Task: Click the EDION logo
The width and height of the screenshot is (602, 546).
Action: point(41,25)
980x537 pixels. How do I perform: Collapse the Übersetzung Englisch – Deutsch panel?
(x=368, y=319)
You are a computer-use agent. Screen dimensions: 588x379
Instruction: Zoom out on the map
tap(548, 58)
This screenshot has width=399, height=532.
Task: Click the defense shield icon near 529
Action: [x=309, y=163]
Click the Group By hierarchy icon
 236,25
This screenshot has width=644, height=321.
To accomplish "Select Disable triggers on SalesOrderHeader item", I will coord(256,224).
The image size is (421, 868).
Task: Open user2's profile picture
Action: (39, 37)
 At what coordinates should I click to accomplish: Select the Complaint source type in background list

_ _ _ _ _ _ _

_Your objective_
Repeat every line of the listing, word for word.

_Reply to the task_
Task: Click the EDION logo
The width and height of the screenshot is (602, 546).
Action: point(41,25)
980x537 pixels. How do I perform: Collapse the Übersetzung Englisch – Deutsch panel?
(x=368, y=319)
You are a computer-use agent. Screen dimensions: 588x379
Instruction: Zoom out on the map
tap(548, 58)
This screenshot has width=399, height=532.
Task: Click the defense shield icon near 529
Action: [x=309, y=163]
Click the Group By hierarchy icon
 236,25
This screenshot has width=644, height=321.
To accomplish "Select Disable triggers on SalesOrderHeader item", I will coord(256,224).
The image size is (421, 868).
Task: Open user2's profile picture
Action: (39, 37)
 At what coordinates should I click to accomplish: Select the Complaint source type in background list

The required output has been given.